▶ PROBLEM TO WORK ON: Copy the following material line for line, without changing anything.
-- RECORDS SUPPLIED start --
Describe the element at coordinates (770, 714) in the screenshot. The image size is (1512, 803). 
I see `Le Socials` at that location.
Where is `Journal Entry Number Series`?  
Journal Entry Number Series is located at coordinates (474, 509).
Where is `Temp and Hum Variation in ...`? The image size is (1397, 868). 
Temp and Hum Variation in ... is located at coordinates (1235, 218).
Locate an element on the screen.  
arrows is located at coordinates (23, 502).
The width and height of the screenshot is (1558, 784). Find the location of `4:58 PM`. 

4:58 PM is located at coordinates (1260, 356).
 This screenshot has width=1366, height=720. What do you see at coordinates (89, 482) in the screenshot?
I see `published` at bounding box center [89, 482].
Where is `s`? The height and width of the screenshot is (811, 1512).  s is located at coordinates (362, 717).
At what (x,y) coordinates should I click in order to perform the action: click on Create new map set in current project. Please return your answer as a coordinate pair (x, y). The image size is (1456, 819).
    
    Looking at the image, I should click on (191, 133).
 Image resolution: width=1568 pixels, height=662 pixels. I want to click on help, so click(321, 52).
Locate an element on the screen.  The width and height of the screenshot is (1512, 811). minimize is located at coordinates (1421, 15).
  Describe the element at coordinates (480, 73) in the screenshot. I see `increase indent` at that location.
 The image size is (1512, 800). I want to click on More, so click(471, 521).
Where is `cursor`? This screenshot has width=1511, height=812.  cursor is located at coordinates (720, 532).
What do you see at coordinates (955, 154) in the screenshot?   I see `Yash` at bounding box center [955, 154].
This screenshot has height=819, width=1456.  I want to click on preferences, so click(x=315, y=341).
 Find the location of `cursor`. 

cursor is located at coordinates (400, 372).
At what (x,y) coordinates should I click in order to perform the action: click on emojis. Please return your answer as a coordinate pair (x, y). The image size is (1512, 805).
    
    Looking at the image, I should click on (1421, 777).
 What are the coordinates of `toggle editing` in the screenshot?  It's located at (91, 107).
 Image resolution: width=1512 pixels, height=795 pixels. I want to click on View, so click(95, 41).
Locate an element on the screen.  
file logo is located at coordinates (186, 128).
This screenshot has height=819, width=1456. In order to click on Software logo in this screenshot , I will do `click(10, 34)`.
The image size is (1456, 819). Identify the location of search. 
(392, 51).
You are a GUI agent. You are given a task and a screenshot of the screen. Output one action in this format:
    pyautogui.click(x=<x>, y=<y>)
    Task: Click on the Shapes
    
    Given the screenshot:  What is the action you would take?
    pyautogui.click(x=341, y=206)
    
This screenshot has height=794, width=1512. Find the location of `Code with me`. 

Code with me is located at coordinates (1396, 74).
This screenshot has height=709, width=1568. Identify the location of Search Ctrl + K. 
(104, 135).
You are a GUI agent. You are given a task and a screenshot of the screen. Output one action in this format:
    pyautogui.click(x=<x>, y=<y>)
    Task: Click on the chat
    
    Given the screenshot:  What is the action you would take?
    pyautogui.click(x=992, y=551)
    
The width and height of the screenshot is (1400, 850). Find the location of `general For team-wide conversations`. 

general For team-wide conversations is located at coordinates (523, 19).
-- RECORDS SUPPLIED end --
▶ FINISHED TASK:
Describe the element at coordinates (770, 714) in the screenshot. The image size is (1512, 803). 
I see `Le Socials` at that location.
Where is `Journal Entry Number Series`?  
Journal Entry Number Series is located at coordinates (474, 509).
Where is `Temp and Hum Variation in ...`? The image size is (1397, 868). 
Temp and Hum Variation in ... is located at coordinates (1235, 218).
Locate an element on the screen.  
arrows is located at coordinates (23, 502).
The width and height of the screenshot is (1558, 784). Find the location of `4:58 PM`. 

4:58 PM is located at coordinates (1260, 356).
 This screenshot has width=1366, height=720. What do you see at coordinates (89, 482) in the screenshot?
I see `published` at bounding box center [89, 482].
Where is `s`? The height and width of the screenshot is (811, 1512).  s is located at coordinates (362, 717).
At what (x,y) coordinates should I click in order to perform the action: click on Create new map set in current project. Please return your answer as a coordinate pair (x, y). The image size is (1456, 819).
    
    Looking at the image, I should click on (191, 133).
 Image resolution: width=1568 pixels, height=662 pixels. I want to click on help, so click(321, 52).
Locate an element on the screen.  The width and height of the screenshot is (1512, 811). minimize is located at coordinates (1421, 15).
  Describe the element at coordinates (480, 73) in the screenshot. I see `increase indent` at that location.
 The image size is (1512, 800). I want to click on More, so click(471, 521).
Where is `cursor`? This screenshot has width=1511, height=812.  cursor is located at coordinates (720, 532).
What do you see at coordinates (955, 154) in the screenshot?   I see `Yash` at bounding box center [955, 154].
This screenshot has height=819, width=1456.  I want to click on preferences, so click(x=315, y=341).
 Find the location of `cursor`. 

cursor is located at coordinates (400, 372).
At what (x,y) coordinates should I click in order to perform the action: click on emojis. Please return your answer as a coordinate pair (x, y). The image size is (1512, 805).
    
    Looking at the image, I should click on (1421, 777).
 What are the coordinates of `toggle editing` in the screenshot?  It's located at (91, 107).
 Image resolution: width=1512 pixels, height=795 pixels. I want to click on View, so click(95, 41).
Locate an element on the screen.  
file logo is located at coordinates (186, 128).
This screenshot has height=819, width=1456. In order to click on Software logo in this screenshot , I will do `click(10, 34)`.
The image size is (1456, 819). Identify the location of search. 
(392, 51).
You are a GUI agent. You are given a task and a screenshot of the screen. Output one action in this format:
    pyautogui.click(x=<x>, y=<y>)
    Task: Click on the Shapes
    
    Given the screenshot:  What is the action you would take?
    pyautogui.click(x=341, y=206)
    
This screenshot has height=794, width=1512. Find the location of `Code with me`. 

Code with me is located at coordinates (1396, 74).
This screenshot has height=709, width=1568. Identify the location of Search Ctrl + K. 
(104, 135).
You are a GUI agent. You are given a task and a screenshot of the screen. Output one action in this format:
    pyautogui.click(x=<x>, y=<y>)
    Task: Click on the chat
    
    Given the screenshot:  What is the action you would take?
    pyautogui.click(x=992, y=551)
    
The width and height of the screenshot is (1400, 850). Find the location of `general For team-wide conversations`. 

general For team-wide conversations is located at coordinates (523, 19).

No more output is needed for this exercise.